If you’re like many business managers, you’ve probably discovered that working 16-hour days doesn’t bring the rewards you had hoped for.
It’s not about working harder. It’s about working smarter. It may sound trite, but it’s true.

Automation Isn’t Just for Laborers
It’s easy to visualize smart, efficient work practices when manual labor is involved. You can literally see it working.
If, for example, a company wins a contract to dig a trench, management has a couple of options. They can send out a bunch of laborers with shovels and simply tell them to start digging wherever they think the trench should go.
Or they can develop a process. This includes checking with local utilities to make sure the workers don’t sever pipes and cables, plotting a course for the trench, removing vegetation, and then digging the trench in the least labor intensive way--using a bulldozer.
Management spends time up front to develop the process. They also invest in equipment. They’re working smarter and the trench is hollowed out faster, better and less expensively.

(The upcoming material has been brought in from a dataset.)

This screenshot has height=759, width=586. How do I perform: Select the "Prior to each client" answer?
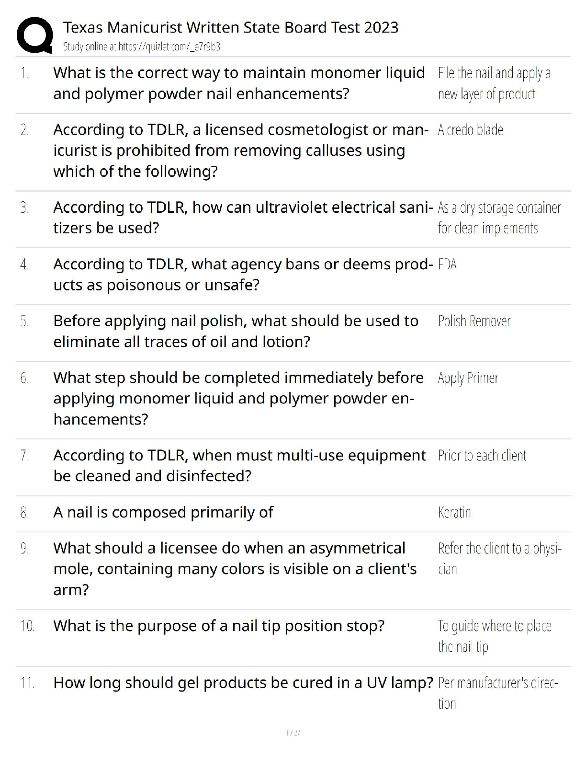[x=482, y=456]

Although it’s harder to see how efficient processes and systems affect administrative areas like human resources, purchasing, information technology, sales, marketing and finance, you can see them in black and white when you look at how they fatten up the bottom line.
Therefore, you want to empower your office workers to be as productive production line workers. You don’t want to fall victim to the number one killer of small and mid-sized businesses--the time and energy people spend on non-value-added work. The ongoing wasted salary costs are obvious. There are, however, other unseen costs. Employees who are not empowered by processes and systems become less engaged. That’s because they’re doing menial work, and are unable to follow their passions and use their talents.

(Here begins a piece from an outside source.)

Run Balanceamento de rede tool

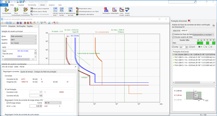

So when your company’s engine misfires, you’re left with sub-optimal productivity, dissatisfied employees and turnover. In contrast, when you free people from mundane, repetitive tasks, they will spread their wings and help your company fly higher than the competition.
Working Smarter: Processes and Systems for the Office
You can, as many managers do, tell your associates to “work smarter.” But a manager’s job is to help them do it--to step back and look at the big picture. From this perspective you can determine what needs to get done and the individuals that can make it happen. Then you’re able to develop a streamlined process and the systems to put it on auto-pilot.
Although this makes sense, many companies aren’t pursuing this route. Even though a couple of decades have passed under the bridge since the early 90’s, many companies are still working with processes and tools from that period. For example, at companies across the U.S. employees are still being asked to get their jobs done using email, and a patchwork of Excel spreadsheets and Access databases.
In this scenario a marketing manager, let’s call her Eileen, is cutting and pasting numbers from one spreadsheet into another to assure all the numbers match and forecasts are up-to-date. Not only is this time consuming, it’s also prone to error and distracts Eileen from her main goal. After all, she’s supposed to be focused on understanding the customers’ needs and shaping
the strategic marketing direction. What’s more, spreadsheets just aren’t Eileen’s thing. Eventually she’ll likely move on to a new job where they have systems that allow her to spend time doing what she does best.
Because of the increased productivity and employee satisfaction that results from setting up processes and systems to help professionals, it is a core factor in your business’ success.